• [READING TEXT]
#####

More than two decades ago, the software house Mitek Systems collaborated with the financial services giant USAA to develop mobile banking technologies. The relationship unfortunately broke down over time, and the companies pursued development independently. Both entities filed for separate patents in respect of the technology, and released separate products: Mitek in 2008 with a digital cheque-depositing tool, and USAA followed with Deposit@mobile in 2009.

In what would be the start of decades of litigation, USAA sued Mitek in 2012 claiming the developer ‘had misappropriated its proprietary and confidential information while working under contract for USAA’. Mitek countersued, claiming USAA had violated its patents and breached licensing agreements. They settled in 2014, keeping their respective patents. The case appeared to be closed.

However, as is often the case with IP disputes, the story did not end there. In 2017 USAA accused 100 financial institutions of infringing its patents by using the Mitek system, focusing on Wells Fargo as the first to pursue officially through the courts. Late last year the financial institution was found to have been ‘knowingly using [USAA’s] patented technologies and subsequently profiting from doing so’, and ordered to pay US$200 million. Then, earlier this year in a separate IP infringement case between the same companies, over the same mobile deposit technology, Wells Fargo was ordered by a federal jury to pay USAA another $102.8 million.

A wider risk for financial institutions

Roughly 6,500 financial institutions rely on similar technology, for use by their 87 million customers. It remains to be seen if these financial institutions  will be sued by USAA, which has stated that it will be working on licence agreements, and that its goal is ‘to be reasonably compensated’. If the Wells Fargo decisions are upheld, USAA may feel ‘reasonably compensated’. Equally, though, it may well opt to pursue other financial institutions, using the favourable court decisions as ammunition. The ultimate cost of that course is not clear. Like licence fees, fines levied in individual cases depend on usage and the extent to which the defending company’s profits rely on the product underpinned by the relevant IP. Even smaller financial institutions may rely on mobile payment technology for millions of transactions, suggesting costs will be steep in any case.

#####

• [WRITTEN INSTRUCTION] Resume the article on the USAA and Mitek mobile deposit patent dispute, starting right after its final sentence.

• [INFORMATION PROVIDED]
#####

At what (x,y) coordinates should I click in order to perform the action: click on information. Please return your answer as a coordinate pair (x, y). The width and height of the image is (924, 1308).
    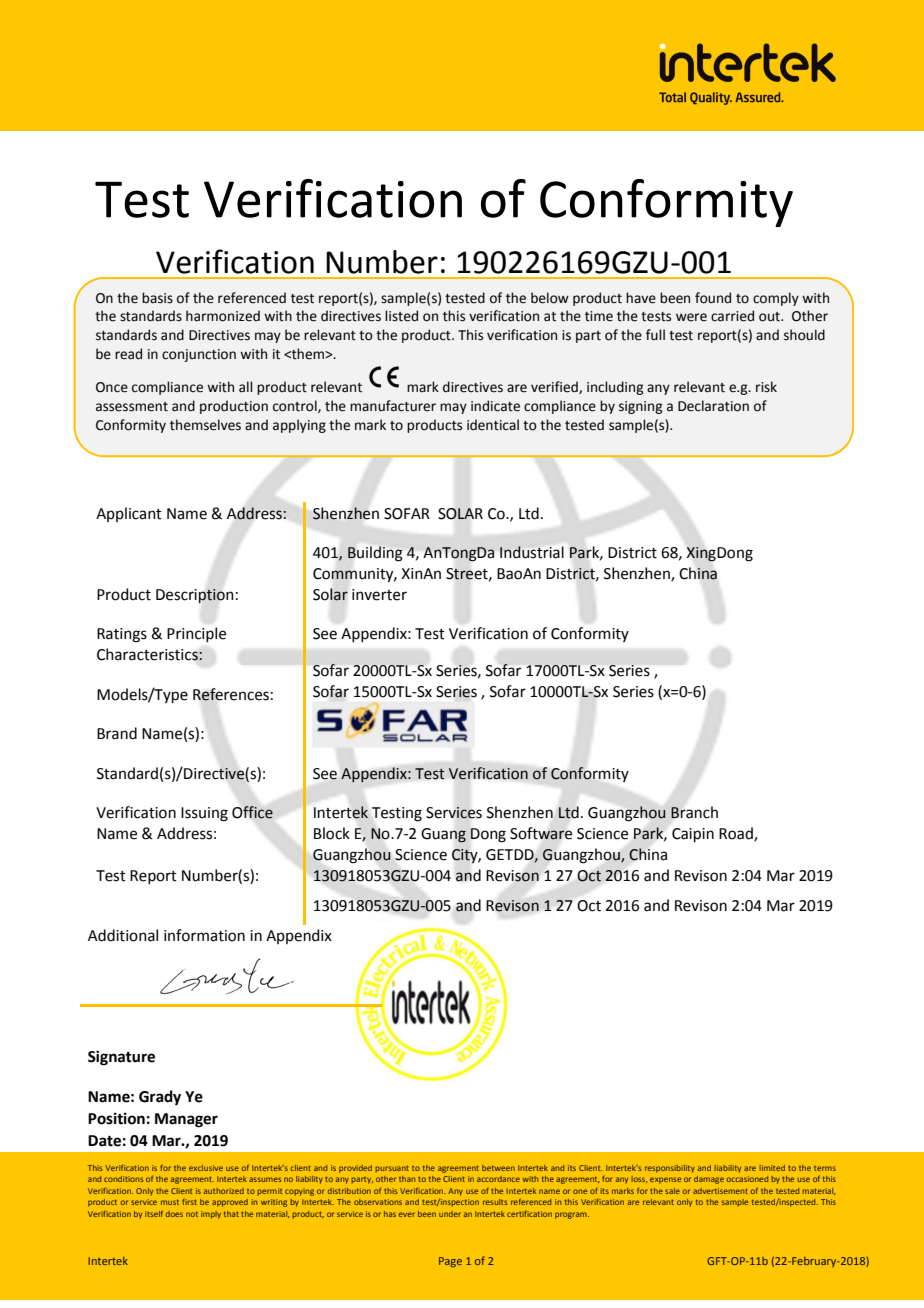
    Looking at the image, I should click on (204, 935).
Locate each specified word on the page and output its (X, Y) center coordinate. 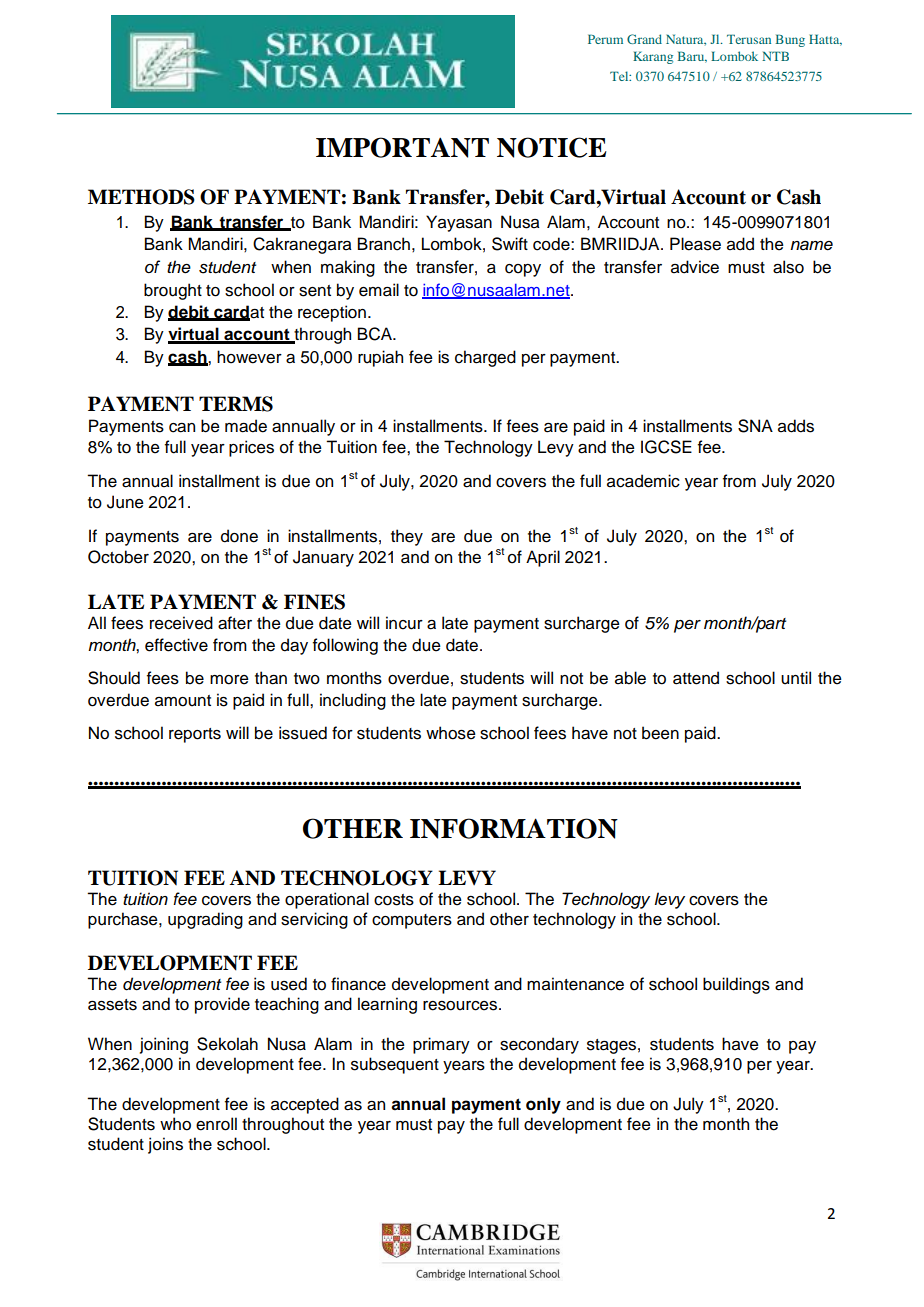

#####

• [ANSWER TO THIS PROBLEM]
USAA v Wells Fargo could ignite widespread patent litigation between financial institutions over the technologies they depend upon. USAA is not the only significant patent holder. The top patent holders in the finance sector (Visa, IBM, Mastercard and Bank of America) hold nearly 20,000 active patents. The existence of so many FinTech patents, alongside the decision in USAA vs Wells Fargo, further fuels the risk that other entities in the finance sectors will face court challenges over IP infringement.

Furthermore, it may not be solely in respect of in-house developed technology that a financial institution could face a challenge. There is an ever-growing exposure regarding technology supplied by vendors, as is the case for Wells Fargo. In many cases, the vendors being significantly less financially robust than the financial institution they are contracted to supply to.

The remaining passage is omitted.